**SUPPLIED PASSAGE**
The Te Deum in C major, WAB 45 is a setting of the Te Deum hymn, composed by Anton Bruckner for SATB choir and soloists, orchestra, and organ ad libitum.

History[edit]

Bruckner started work on his Te Deum from 3 to 17 May 1881,[1] when he was finalising his Symphony No. 6.[2] After finishing his next Symphony No. 7,[2] Bruckner resumed work on his Te Deum on 28 September 1883.[1] The vocal and orchestral score was completed on 7 March 1884. The ad lib. organ part was added on a separate score[2] on 16 March 1884.[1][3][4] The composer dedicated the piece A.M.D.G.[1] "in gratitude for having safely brought me through so much anguish in Vienna."[5]

The Te Deum was premiered in the Kleiner Musikvereinssaal in Vienna on 2 May 1885, with soloists Frau Ulrich-Linde, Emilie Zips, Richard Exleben, and Heinrich Gassner, with the choir of the Wiener Akademischer Richard Wagner Verein, and Robert Erben and Joseph Schalk substituting for the orchestra on two pianos.[1] Hans Richter conducted the first performance with full orchestra on 10 January 1886 in the Großer Musikvereinssaal of Vienna.[1]

Thereafter, there were almost thirty more performances within Bruckner's lifetime.[6] The last performance, which Bruckner attended, was conducted by Richard von Perger at the suggestion of Johannes Brahms.[7] On his copy of the score, Gustav Mahler crossed out "für Chor, Soli und Orchester, Orgel ad libitum" (for choir, solos and orchestra, organ ad libitum) and wrote "für Engelzungen, Gottsucher, gequälte Herzen und im Feuer gereinigte Seelen!" (for the tongues of angels, heaven-blest, chastened hearts, and souls purified in the fire!).[8][2] The composer himself called the work "the pride of his life".[9]

The first performance in the United States occurred at the Cincinnati May Festival on 26 May 1892. Theodore Thomas conducted the Chicago Symphony Orchestra, the Cincinnati May Festival Chorus and the soloists Corinne Moore-Lawson, Marie Ritter-Goetze, Edward Lloyd and George Ellsworth Holmes.[10]

The draft version of 1881 and the first sketch of 1883 are stored in the archive of the Kremsmünster Abbey. The voice and orchestral score, and the ad lib. organ score of 1884 are stored in the archive of the Österreichische Nationalbibliothek.[1]

Versions and editions[edit]

  • Draft version of 1881 (Ed. Franz Scheder)

**GIVEN MATERIAL**
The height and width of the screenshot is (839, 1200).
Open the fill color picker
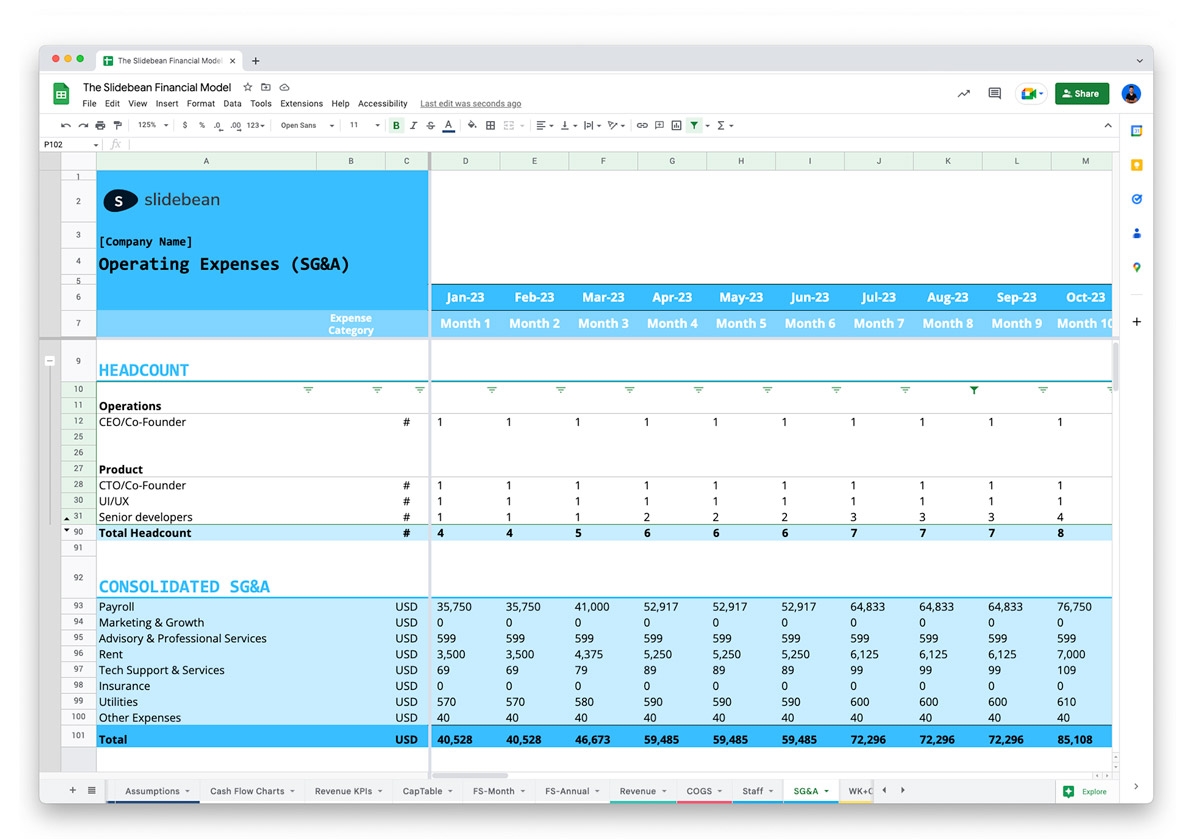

**PROBLEM STATEMENT**
Pick up the text on Bruckner's Te Deum after its last line and keep writing it.

**ANSWER TO THE TASK**
The draft version of 1881, the manuscript of which is stored in the archive of the Kremsmünster Abbey, includes the vocal scores and some basic orchestration. It is shorter than the final version (357 bars versus 513 bars). In particular, the Aeterna fac is different and much shorter, and the final fugue is not yet composed.[2]
  • Final version of 1884: Rättig, Vienna (1885), Nowak (1962)
The Te Deum was first published in 1885 by Theodore Rättig, who paid Bruckner 50 gulden, "the only money he ever earned as a composer in the whole of his life."[5] Another important difference with Bruckner's other first publications is that there are few differences between it and the original manuscript. "The most important [difference] being the absence of the trombone and double-bass tuba chords at bars 275 and 283 of the "Salvum fac" section. At bar 26 the second clarinet has a different note, and in the first edition the clarinets are in B flat instead of in A as in the original manuscript."[5] with no recomposition from the Schalk brothers.

Setting[edit]

The work is set for SATB choir and soloists, orchestra (2 flutes, 2 oboes, 2 clarinets in A, 2 bassoons, 4 horns in F, 3 trumpets in F, alto, tenor and bass trombones, contrabass tuba, timpani in C and G, and strings), and organ ad libitum .

The setting is in five sections.

  1. "Te Deum laudamus" – Allegro, Feierlich, mit Kraft, C major
  2. "Te ergo quaesumus" – Moderato, F minor
  3. "Aeterna fac" – Allegro, Feierlich, mit Kraft, D minor
  4. "Salvum fac populum tuum" – Moderato, F minor
  5. "In Te, Domine speravi" – Mäßig bewegt, C major

Total duration: about 24 minutes.[9]

The first section opens in blazing C major by the choir in unison, propelled by a powerful open-fifth pedal point by the organ and open-fifths motive in the strings. Thereafter, the soloists and the choir enter as the music moves through distinctly Brucknerian processes and modulations.
The second section in F minor ("Te ergo quaesumus") is serene and imploring in nature, featuring an expressive tenor solo and a solo violin.
The third section ("Aeterna fac"), in Bruckner's favoured key of D minor, is almost apocalyptic in its fury. Propelled by a rhythmic device, it draws on the full resources of the choir and orchestra before coming to an abrupt unresolved cadence.
The fourth section ("Salvum fac populum tuum"), which begins as a repeat of the second section, this time with women's voices accompanying the tenor, evolves, after a bass solo and a pedal point by the choir on "et rege eos, et extólle illos usque in aeternum", to the "Per singulos dies" sub-section, which recalls the fervour and energy of the opening.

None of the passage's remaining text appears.